DL220, 10 Hillhouse Ave, New Haven, CT 06511
Priya Panda
Assistant Professor, Electrical Engineering, Yale University
Abstract
Spiking Neural Networks (SNNs) have recently emerged as an alternative to deep learning due to their huge energy efficiency benefits on neuromorphic hardware. In this presentation, I will talk about important techniques for training SNNs which bring a huge benefit in terms of latency, accuracy, interpretability, and robustness. We will first delve into how training is performed in SNNs. Training SNNs with surrogate gradients presents computational benefits due to short latency. However, due to the non-differentiable nature of spiking neurons, the training becomes problematic and surrogate methods have thus been limited to shallow networks. To address this training issue with surrogate gradients, we will go over a recently proposed method Batch Normalization Through Time (BNTT) that allows us to train SNNs from scratch with very low latency and enables us to target interesting applications like video segmentation and beyond traditional learning scenarios, like federated training. Another critical limitation of SNNs is the lack of interpretability.
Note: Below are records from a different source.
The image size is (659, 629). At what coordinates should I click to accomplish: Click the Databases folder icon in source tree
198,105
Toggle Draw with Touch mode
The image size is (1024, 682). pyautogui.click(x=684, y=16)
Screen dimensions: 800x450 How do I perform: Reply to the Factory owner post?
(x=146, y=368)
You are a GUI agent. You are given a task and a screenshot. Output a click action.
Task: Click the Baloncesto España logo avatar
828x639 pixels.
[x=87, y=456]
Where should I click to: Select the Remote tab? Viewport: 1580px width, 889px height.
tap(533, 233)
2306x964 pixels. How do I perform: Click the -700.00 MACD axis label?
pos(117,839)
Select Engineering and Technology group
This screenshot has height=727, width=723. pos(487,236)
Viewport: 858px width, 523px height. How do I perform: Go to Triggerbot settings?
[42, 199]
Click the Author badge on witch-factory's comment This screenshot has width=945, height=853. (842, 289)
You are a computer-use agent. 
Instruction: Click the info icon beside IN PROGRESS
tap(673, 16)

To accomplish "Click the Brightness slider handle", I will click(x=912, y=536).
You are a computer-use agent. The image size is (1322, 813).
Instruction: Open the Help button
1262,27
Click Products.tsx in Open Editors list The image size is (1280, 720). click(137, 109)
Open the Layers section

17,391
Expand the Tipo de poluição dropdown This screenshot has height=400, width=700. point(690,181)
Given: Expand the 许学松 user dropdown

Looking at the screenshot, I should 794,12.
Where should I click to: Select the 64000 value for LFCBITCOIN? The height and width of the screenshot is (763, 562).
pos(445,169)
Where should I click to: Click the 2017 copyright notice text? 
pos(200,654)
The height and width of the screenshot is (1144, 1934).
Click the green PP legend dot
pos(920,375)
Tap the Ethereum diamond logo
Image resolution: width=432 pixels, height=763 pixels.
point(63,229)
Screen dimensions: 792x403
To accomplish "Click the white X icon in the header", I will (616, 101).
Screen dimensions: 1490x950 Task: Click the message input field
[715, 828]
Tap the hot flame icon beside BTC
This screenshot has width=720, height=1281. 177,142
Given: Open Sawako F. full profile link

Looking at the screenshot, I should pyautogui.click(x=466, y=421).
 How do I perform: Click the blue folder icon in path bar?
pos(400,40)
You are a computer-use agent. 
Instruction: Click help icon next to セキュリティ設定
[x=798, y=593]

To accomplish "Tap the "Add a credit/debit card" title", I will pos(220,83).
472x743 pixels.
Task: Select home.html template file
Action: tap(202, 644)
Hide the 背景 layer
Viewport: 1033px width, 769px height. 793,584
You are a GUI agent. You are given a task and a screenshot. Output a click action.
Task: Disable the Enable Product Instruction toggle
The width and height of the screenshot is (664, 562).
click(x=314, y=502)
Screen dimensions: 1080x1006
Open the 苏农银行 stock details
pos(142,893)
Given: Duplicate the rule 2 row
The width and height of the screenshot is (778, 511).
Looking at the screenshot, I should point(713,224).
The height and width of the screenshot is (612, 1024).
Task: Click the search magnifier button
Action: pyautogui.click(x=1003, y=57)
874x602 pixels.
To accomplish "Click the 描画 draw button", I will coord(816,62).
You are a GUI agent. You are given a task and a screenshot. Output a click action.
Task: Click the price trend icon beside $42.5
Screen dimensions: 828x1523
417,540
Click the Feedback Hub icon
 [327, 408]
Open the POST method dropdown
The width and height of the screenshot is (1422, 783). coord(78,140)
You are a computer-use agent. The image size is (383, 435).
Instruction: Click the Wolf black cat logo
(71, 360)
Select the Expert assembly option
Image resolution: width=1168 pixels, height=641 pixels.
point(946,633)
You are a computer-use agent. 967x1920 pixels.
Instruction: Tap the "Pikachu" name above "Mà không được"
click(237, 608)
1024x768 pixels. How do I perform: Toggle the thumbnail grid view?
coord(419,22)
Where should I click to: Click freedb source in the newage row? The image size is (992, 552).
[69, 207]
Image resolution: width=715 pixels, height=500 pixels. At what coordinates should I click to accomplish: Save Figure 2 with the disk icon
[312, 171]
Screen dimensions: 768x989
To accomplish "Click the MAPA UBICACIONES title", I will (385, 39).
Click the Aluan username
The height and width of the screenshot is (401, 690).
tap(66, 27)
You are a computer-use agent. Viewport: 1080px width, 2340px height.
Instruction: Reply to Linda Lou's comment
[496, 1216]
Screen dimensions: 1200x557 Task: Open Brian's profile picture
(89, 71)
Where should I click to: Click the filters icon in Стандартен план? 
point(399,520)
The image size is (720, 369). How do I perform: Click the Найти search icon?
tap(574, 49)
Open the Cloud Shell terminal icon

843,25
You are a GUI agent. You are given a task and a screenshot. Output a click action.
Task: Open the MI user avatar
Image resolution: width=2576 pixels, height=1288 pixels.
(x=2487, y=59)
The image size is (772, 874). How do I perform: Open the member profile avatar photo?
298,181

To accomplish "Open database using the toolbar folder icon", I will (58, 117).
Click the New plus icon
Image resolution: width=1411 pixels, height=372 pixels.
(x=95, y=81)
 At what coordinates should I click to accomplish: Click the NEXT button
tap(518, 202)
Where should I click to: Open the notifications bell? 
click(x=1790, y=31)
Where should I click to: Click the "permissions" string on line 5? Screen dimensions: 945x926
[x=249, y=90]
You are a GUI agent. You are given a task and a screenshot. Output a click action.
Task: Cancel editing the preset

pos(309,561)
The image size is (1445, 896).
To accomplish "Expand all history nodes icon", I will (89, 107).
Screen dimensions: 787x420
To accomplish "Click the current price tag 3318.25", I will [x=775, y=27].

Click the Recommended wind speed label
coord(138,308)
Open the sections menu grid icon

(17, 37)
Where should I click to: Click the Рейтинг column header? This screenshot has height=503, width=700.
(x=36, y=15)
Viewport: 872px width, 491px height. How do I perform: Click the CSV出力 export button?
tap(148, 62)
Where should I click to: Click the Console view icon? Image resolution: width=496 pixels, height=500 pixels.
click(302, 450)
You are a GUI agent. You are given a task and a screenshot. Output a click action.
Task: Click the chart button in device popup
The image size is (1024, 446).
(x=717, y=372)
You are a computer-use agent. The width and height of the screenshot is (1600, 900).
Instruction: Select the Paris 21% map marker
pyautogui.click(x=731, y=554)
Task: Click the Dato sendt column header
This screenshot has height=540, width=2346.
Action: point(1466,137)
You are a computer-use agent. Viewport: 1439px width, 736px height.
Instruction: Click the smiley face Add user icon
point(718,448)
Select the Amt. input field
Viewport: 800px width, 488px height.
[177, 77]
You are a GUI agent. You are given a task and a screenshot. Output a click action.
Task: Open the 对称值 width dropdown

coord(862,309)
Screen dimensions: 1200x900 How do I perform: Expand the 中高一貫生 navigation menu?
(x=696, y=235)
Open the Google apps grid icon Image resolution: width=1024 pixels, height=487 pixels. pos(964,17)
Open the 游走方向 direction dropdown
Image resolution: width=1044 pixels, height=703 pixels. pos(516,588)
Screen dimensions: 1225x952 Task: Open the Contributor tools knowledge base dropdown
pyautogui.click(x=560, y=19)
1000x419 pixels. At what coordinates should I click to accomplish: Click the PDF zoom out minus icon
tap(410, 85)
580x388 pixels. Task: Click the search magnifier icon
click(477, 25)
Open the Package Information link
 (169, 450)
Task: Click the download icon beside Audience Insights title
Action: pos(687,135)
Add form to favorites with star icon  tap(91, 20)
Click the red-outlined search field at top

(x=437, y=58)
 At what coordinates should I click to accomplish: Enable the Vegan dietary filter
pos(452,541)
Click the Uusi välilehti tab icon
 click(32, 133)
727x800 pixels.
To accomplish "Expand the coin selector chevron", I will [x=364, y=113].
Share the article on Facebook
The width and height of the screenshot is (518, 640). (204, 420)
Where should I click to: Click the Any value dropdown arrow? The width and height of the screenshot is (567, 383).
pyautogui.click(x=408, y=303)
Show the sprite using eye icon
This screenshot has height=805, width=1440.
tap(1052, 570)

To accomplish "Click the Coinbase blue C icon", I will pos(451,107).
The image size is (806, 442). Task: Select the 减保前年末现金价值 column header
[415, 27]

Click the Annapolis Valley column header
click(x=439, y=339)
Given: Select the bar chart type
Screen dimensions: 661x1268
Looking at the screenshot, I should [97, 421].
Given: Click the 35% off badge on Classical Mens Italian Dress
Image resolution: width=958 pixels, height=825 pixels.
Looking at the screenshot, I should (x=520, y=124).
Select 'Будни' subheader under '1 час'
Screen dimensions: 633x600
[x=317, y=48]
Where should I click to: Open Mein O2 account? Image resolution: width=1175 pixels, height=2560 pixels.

While a considerable amount of attention has been given to optimizing SNNs, the development of explainability still is at its infancy. I will talk about our recent work on a bio-plausible visualization tool for SNNs, called Spike Activation Map (SAM) compatible with BNTT training. The proposed SAM highlights spikes having short inter-spike interval, containing discriminative information for classification. Finally, with proposed BNTT and SAM, I will highlight the robustness aspect of SNNs with respect to adversarial attacks. In the end, I will talk about interesting prospects of SNNs for non-conventional learning scenarios such as privacy-preserving distributed learning as well as unraveling the temporal correlation in SNNs with feedback connections. Finally, time permitting, I will talk about the prospects of SNNs for novel and emerging compute-in-memory hardware that can potentially yield order of magnitude lower power consumption than conventional CPUs/GPUs.